The 19th century brought two reform movements in response to industrialization and urbanization. In Germany, ‘Life Reform’, and the American ‘Food Reform’ brought light to consumers pursuit of organic food, but these movements were focused on vegetarianism and few of the members became farmers. At the turn of the 20th century, Franklin Hiram King, a former at University of Wisconsin-Madison professor, wrote his book Farmers of Forty Centuries, based on his experience with the agricultural practices of Far Eastern countries. This book showed the Western world that a modern, sustainable society based on gardening and small-scale farming was a plausible idea and not just a pipe dream.

Germany’s Life Reform movement began to develop into a movement based on natural agriculture during the early 20th century. A movement with principles very similar to organic farming, but lacking the use of animal manure due to the vegetarian ideals it instilled. A man named Ewald Konemann developed a scientifically based organic farming concept and wrote one of the first articles about organic farming. During the 1940s and 50s, the vegetarian and farming without animal manures aspect of natural agriculture was dropped, but a continued interest in science-based organic farming was apparent. Around the same time the natural agriculture movement was developing, a German philosopher would form the basis for a new type of organic farming.
Rudolf Steiner gave an eight lecture series in 1924 to a group of farmers who requested he speak about organic farming through an anthroposophic lens. His lectures proposed a guideline to an organic farming concept and biodynamic agriculture was borne from these ideas and the farmers that embraced them. Steiner himself was not a farmer, but as the creator of anthroposophy, he focused on working with nature as a ‘spiritual-physical matrix’. The key concepts of biodynamic farming involve the farm as a living organism and each individual in the farming system being characterized by cosmic, life, or ego forces. I won’t go into too much detail, because my next post will be detailing biodynamic concepts and Steiner and other biodynamic practitioners role in shaping what organic farming is today. Though Steiner’s concept formed a basis for organic agriculture, it was not focused on the science-based aspect of agriculture. Westerners and other organic agriculture advocates did not completely accept or understand this farming movement in its infantile stage, but it brought public awareness to a new movement. German allure to the farming movement counter to that of chemical, industrial agriculture spurred Great Britain in its development of a scientific approach to the organic agriculture movement.

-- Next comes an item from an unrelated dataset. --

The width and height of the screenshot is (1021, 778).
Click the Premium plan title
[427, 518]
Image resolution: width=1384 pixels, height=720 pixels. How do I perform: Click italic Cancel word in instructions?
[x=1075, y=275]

A trip to India to observe soil fertility and Indian peasant farming methods by Sir Albert Howard and two sisters, Gabrielle and Louise Howard (obviously, Howard had it going on), brought about a focus on maintaining soil fertility through composting and application of organic residues. Arguably the Father of organic agriculture, Howard concluded that soil, plants, animals and humans are interrelated; humus and soil fertility were the cornerstone for a successful organic farm. He also studied and researched the Indore process, a type of aerobic composting used today. Read the first twenty pages of Howard’s historic book, An Agricultural Testament, and you will be taken aback by the eloquent, but stern nature of this aptly titled book.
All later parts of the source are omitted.